Dataset excerpts =

:::

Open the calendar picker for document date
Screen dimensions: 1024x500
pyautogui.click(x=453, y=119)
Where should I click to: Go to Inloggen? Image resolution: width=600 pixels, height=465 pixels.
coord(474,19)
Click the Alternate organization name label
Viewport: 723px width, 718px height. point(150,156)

:::

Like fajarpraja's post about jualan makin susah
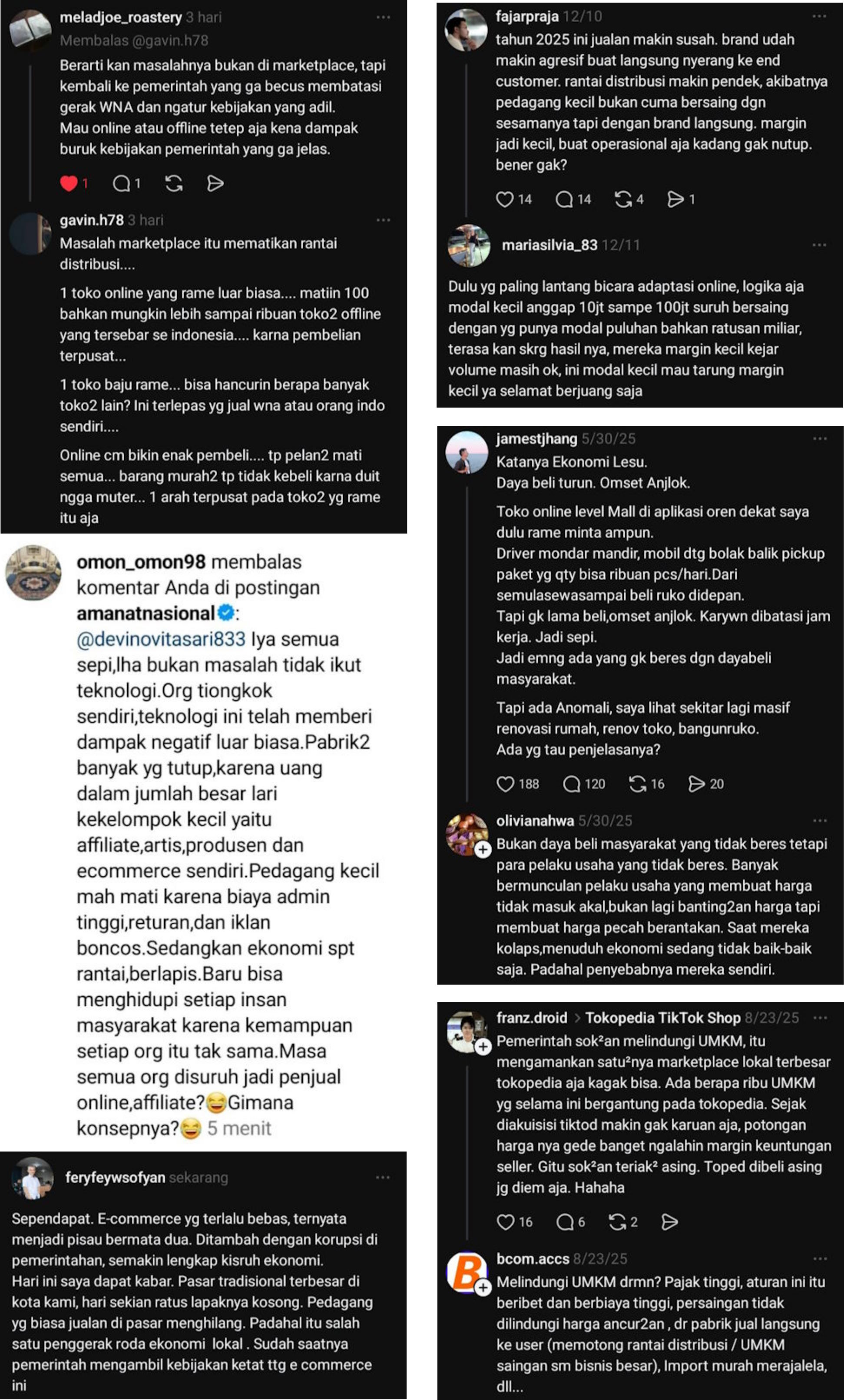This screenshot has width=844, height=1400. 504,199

:::

Retype the stretch from the line that contains "Open the calendar picker for document date" through the line that contains "Viewport: 723px width, 718px", copying those lines exactly as they appear.

Correct response =
Open the calendar picker for document date
Screen dimensions: 1024x500
pyautogui.click(x=453, y=119)
Where should I click to: Go to Inloggen? Image resolution: width=600 pixels, height=465 pixels.
coord(474,19)
Click the Alternate organization name label
Viewport: 723px width, 718px height. point(150,156)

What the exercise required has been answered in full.